### TASK DETAILS
Please reproduce the lines of the records below from the one holding "Click label text" through the one holding "The width and", inclusive, skipping all pictures.

##### PROVIDED INFORMATION #####

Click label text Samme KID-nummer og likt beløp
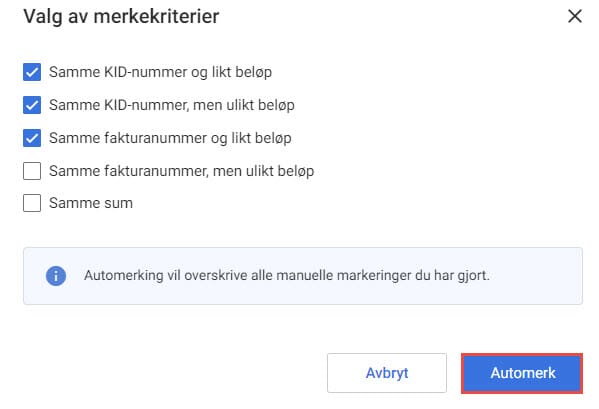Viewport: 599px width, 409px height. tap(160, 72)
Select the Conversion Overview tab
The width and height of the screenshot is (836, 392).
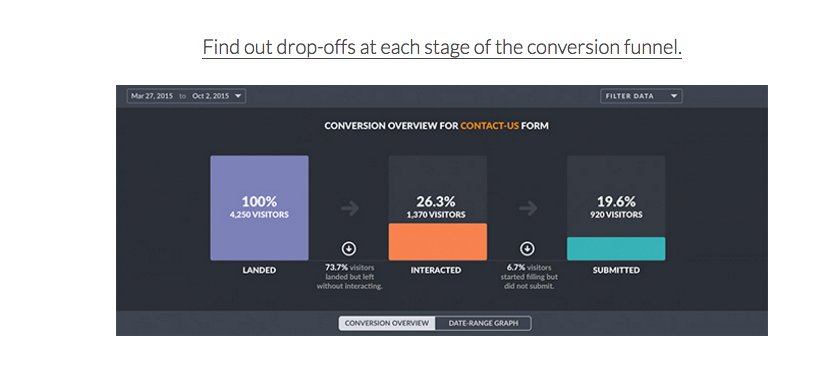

#####
##### PROVIDED INFORMATION #####

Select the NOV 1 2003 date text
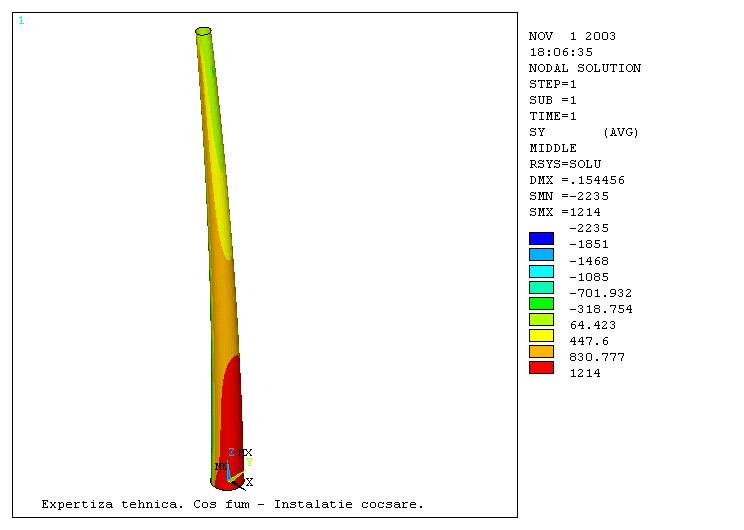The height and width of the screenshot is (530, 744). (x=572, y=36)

#####

### RESULT OF THE TASK
Click label text Samme KID-nummer og likt beløp
Viewport: 599px width, 409px height. tap(160, 72)
Select the Conversion Overview tab
The width and height of the screenshot is (836, 392).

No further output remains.